10- My Back Was a Bridge for You to Cross, ANOHNI and the Johnsons
It was a feeling of hope that pushed Anohni Hegarty to come out of retirement, six years after her last solo album. Surrounded by a new version of the Johnsons, the artist with his unique timbre and tremolo soaks his songs in soul-funk orchestrations evoking the golden age of the genre, the great years of Marvin Gaye, Sam Cooke, Curtis Mayfield, imploring renewal in our relationship with others on It Must Change in the opening, and to our planet on the soul-blues Restof which he admits himself guilty on It’s My Fault.
11. Life, Arthur H
The surprisingly joyful album of the year. Son Higelin celebrates life there. Without irony. When Arthur sings the key words of the title song in falsetto, we share his sweet euphoria. “That originally someone took you by the hand / And whispered life to you / Life healed you.” This tone. Perky. A game of tug-of-war between the life drive and the death drive, where joy wins. With the magic of Martenot waves and Baschet crystal so that the child hiding deep within you comes out. Free.

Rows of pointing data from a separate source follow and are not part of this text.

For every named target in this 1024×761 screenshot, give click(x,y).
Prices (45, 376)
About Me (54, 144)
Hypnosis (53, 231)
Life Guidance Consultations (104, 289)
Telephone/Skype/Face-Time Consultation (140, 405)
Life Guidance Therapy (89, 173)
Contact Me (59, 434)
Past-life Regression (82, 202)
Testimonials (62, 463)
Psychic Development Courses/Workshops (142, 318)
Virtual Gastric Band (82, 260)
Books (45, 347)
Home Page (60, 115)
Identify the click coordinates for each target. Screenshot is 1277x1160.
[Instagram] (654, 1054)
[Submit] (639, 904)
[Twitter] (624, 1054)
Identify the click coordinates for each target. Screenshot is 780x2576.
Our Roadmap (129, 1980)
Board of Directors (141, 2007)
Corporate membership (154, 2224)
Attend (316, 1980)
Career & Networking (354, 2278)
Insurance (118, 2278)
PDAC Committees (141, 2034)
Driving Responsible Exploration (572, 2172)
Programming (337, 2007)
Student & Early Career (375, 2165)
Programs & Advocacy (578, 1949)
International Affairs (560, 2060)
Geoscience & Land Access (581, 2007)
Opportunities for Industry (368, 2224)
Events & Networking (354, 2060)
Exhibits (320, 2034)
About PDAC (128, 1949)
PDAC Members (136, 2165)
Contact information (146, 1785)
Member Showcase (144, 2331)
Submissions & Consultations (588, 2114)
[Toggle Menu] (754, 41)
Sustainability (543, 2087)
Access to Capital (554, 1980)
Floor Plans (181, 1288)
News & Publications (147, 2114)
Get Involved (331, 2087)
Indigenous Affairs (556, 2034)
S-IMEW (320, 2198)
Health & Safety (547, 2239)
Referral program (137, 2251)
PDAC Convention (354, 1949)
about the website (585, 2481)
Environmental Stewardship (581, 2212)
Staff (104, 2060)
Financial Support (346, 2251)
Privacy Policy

12. Love in Exile, Arooj Aftab, Vijay Iyer, Shahzad Ismaily
Three seasoned improvisers brought together to give us a little respite in these uncertain times. In the recorded sessions of the singer Aftab, the jazz pianist Iyer and the multi-instrumentalist Ismaily there is this reassurance that we so badly need eight months after the release of this first collaborative album which navigates ambient music, modal jazz and the vocal tradition of the South Asian continent, the trio honoring its roots here. The spell guaranteed by the warm voice, the rich piano playing, the creativity of the arrangements.
13. You’re the One, Rhiannon Giddens
She is capable of anything and explores what she wants (with her wonderful voice). Missing was an album of his own songs, from which we hoped for the impossible: originality. If the subject is personal and felt, it is covered like an overview: southern soul, acoustic blues, jazzy zydeco, European pop (with a signature… James Bond). Everything is good, candy. But we are left hungry twelve times. It would have taken twelve albums to be satisfied. To be continued ?
14. Hackney Diamonds, The Rolling Stones
Yes. A new album like the Stones brought to the most undeniably Rollingstonian era (1968-1974, roughly). Why so successful? Because they let go, Keith and Mick. For others, reinvention at all costs. We’re old, so let’s make some good old Stones brand new. With Lady Gaga, Elton John, Stevie Wonder, even Paul McCartney on the twisted bass. And Charlie Watts just before he died. Of course the strings are big, that’s intentional. Pleasure too, of course!
15. People pass, time remains, Glaucous
The Belgian quartet took a pandemic to refine its second album, which bears witness to our troubled times with lucidity, on explosive rhythms merging post-punk and electronic music. It frees the bad guy: these thirty-somethings don’t look away from their raw gaze throughout the songs of this dense and paradoxically danceable album, as if they had decided that it was even better to come together, full of hope, on a dance floor than thinking about throwing yourself into the void of an uncertain future.